Effects of dihydroquercetin on blood pressure and hemorheological parameters in SHR rat during early and stable arterial hypertension
Abstract
Arterial hypertension (AH) is the most common cardiovascular disease and a risk factor for other vascular diseases and organ damage. According to current concepts, changes in blood rheology play an important role in AH progression. Drugs improving hemorheological parameters have been shown to be beneficial in cardiovascular diseases. Aim. To study the effect of dihydroquercetin (DHQ) on blood pressure (BP) and hemorheological parameters in spontaneously hypertensive rats (SHR) at different stages of AH. Methods. Experiments were performed on SHR in the period of AH development (5-week-old SHR at the beginning of experiments) and in the period of stable AH (11-week-old SHR at the beginning of experiments). DHQ (50 mg/kg) was administered intragastrically for 6 weeks. Rats of the control groups received an equal volume of starch mucilage according to the same schedule. BP was measured with a non-invasive NIBP200A (Biopac Systems, Inc., USA) instrument in conscious rats. Viscosity of K2EDTAstabilized whole blood (shear rate range, 15–450 s–1) and plasma (450 s–1) was measured with a rotational viscometer (LVDV-II + Pro, CP40, Brookfield Engineering Labs Inc.) at 36 °C. Hematocrit was determined by centrifugation. Aggregation and deformability of red blood cells was studied with a RheoScan-AnD 300 analyzer (RheoMeditech, Inc.). Results. After 6 weeks of DHQ administration in the period of AH development, mean blood pressure (MBP) and macro- and microrheological parameters did not significantly differ from the respective values in the control group In SHR with stable AH, the DHQ treatment resulted in decreased MBP, blood viscosity, and red blood cell aggregation and increased red blood cell elongation index compared to the control group.

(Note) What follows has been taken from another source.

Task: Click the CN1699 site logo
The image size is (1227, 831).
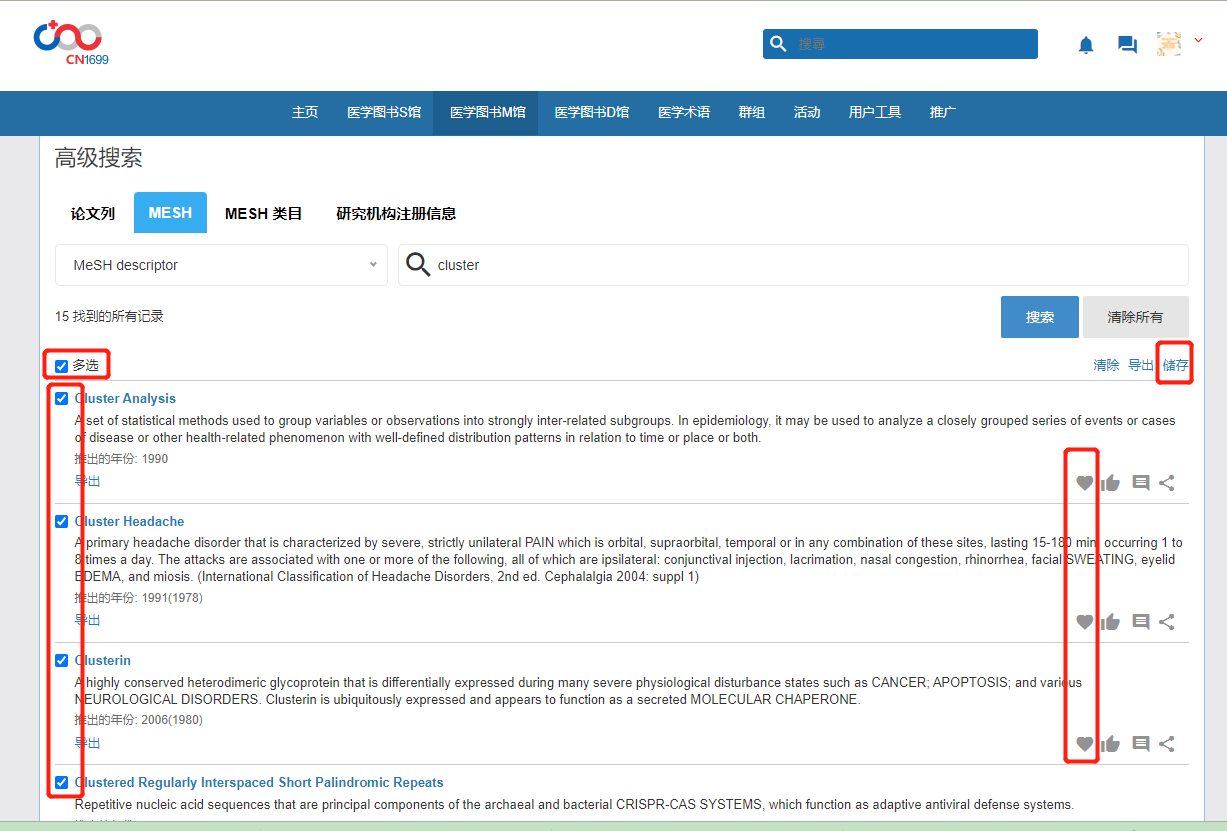Action: [x=70, y=43]
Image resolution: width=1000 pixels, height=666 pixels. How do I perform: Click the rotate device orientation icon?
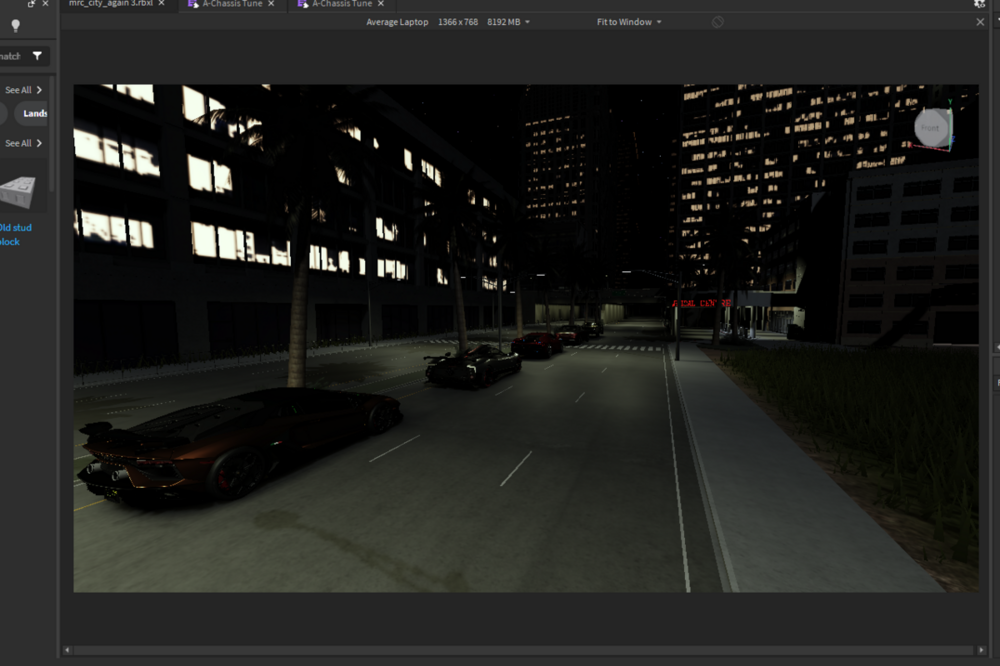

Conclusion. Disorders of hemorheological parameters were significantly less pronounced in SHR with early AH. Perhaps for this reason, the DHQ treatment during the development of hypertension did not exert a significant effect on BP. In the period of stable hypertension, hyperviscosity syndrome progressed in SHR. The antihypertensive effect of DHQ in this period, among other things, was associated with a beneficial effect on micro-rheological parameters, including red blood cell aggregation and deformability, which was evident as decreased blood viscosity.